§ Work to be completed: What you return should match the data below exactly, with no pictures in it.

§ Data to use:

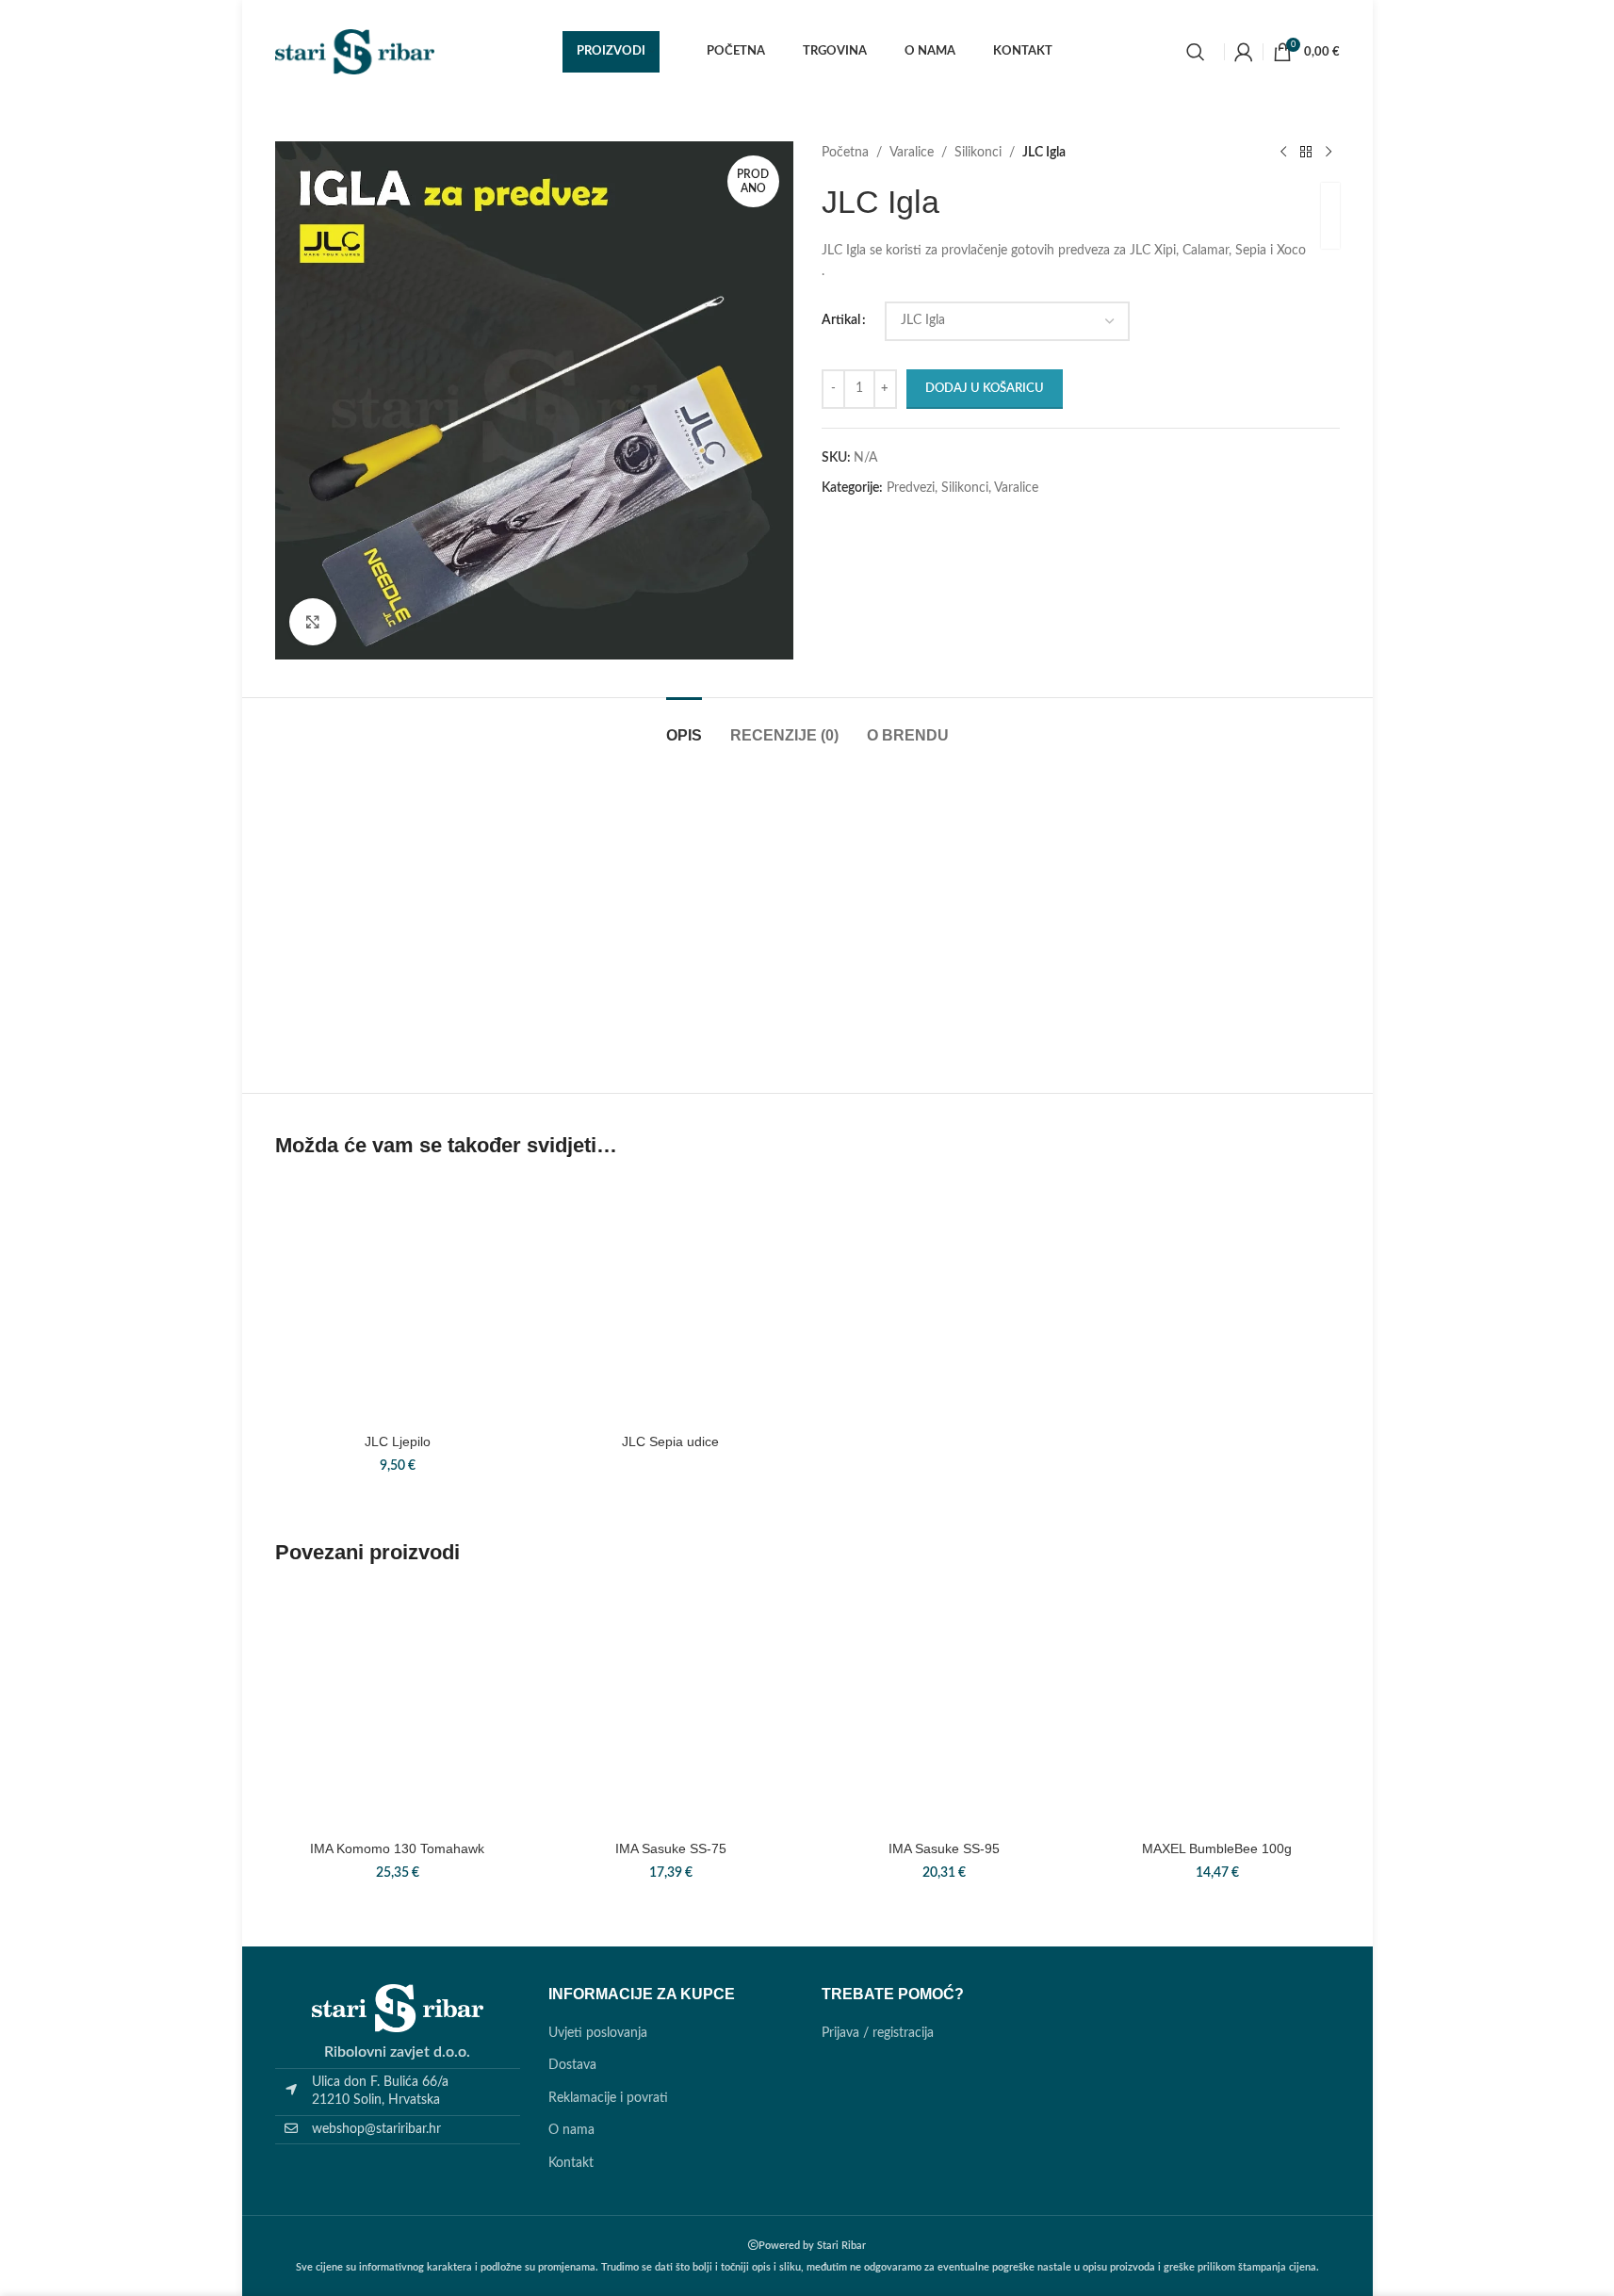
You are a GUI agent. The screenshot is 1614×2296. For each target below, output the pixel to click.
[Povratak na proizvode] (1306, 152)
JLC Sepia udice (670, 1441)
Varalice (911, 152)
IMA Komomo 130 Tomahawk (397, 1848)
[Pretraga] (1196, 52)
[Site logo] (355, 51)
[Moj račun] (1244, 52)
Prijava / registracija (878, 2033)
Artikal (841, 320)
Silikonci (978, 152)
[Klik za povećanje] (312, 621)
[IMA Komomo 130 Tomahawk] (397, 1709)
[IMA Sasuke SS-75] (670, 1709)
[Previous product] (1283, 152)
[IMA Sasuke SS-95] (944, 1709)
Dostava (572, 2065)
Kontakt (571, 2163)
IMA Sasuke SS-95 (944, 1848)
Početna (845, 152)
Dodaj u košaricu (984, 389)
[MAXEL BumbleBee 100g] (1217, 1709)
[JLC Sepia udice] (670, 1301)
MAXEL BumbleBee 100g (1217, 1848)
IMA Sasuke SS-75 (670, 1848)
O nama (571, 2130)
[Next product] (1328, 152)
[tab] (684, 726)
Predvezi (911, 488)
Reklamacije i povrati (608, 2098)
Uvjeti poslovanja (597, 2033)
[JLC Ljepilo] (397, 1301)
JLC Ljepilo (398, 1441)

§ Answer area:
You are a GUI agent. The screenshot is 1614×2296. For each target below, output the pixel to click.
[Povratak na proizvode] (1306, 152)
JLC Sepia udice (670, 1441)
Varalice (911, 152)
IMA Komomo 130 Tomahawk (397, 1848)
[Pretraga] (1196, 52)
[Site logo] (355, 51)
[Moj račun] (1244, 52)
Prijava / registracija (878, 2033)
Artikal (841, 320)
Silikonci (978, 152)
[Klik za povećanje] (312, 621)
[IMA Komomo 130 Tomahawk] (397, 1709)
[IMA Sasuke SS-75] (670, 1709)
[Previous product] (1283, 152)
[IMA Sasuke SS-95] (944, 1709)
Dostava (572, 2065)
Kontakt (571, 2163)
IMA Sasuke SS-95 (944, 1848)
Početna (845, 152)
Dodaj u košaricu (984, 389)
[MAXEL BumbleBee 100g] (1217, 1709)
[JLC Sepia udice] (670, 1301)
MAXEL BumbleBee 100g (1217, 1848)
IMA Sasuke SS-75 (670, 1848)
O nama (571, 2130)
[Next product] (1328, 152)
[tab] (684, 726)
Predvezi (911, 488)
Reklamacije i povrati (608, 2098)
Uvjeti poslovanja (597, 2033)
[JLC Ljepilo] (397, 1301)
JLC Ljepilo (398, 1441)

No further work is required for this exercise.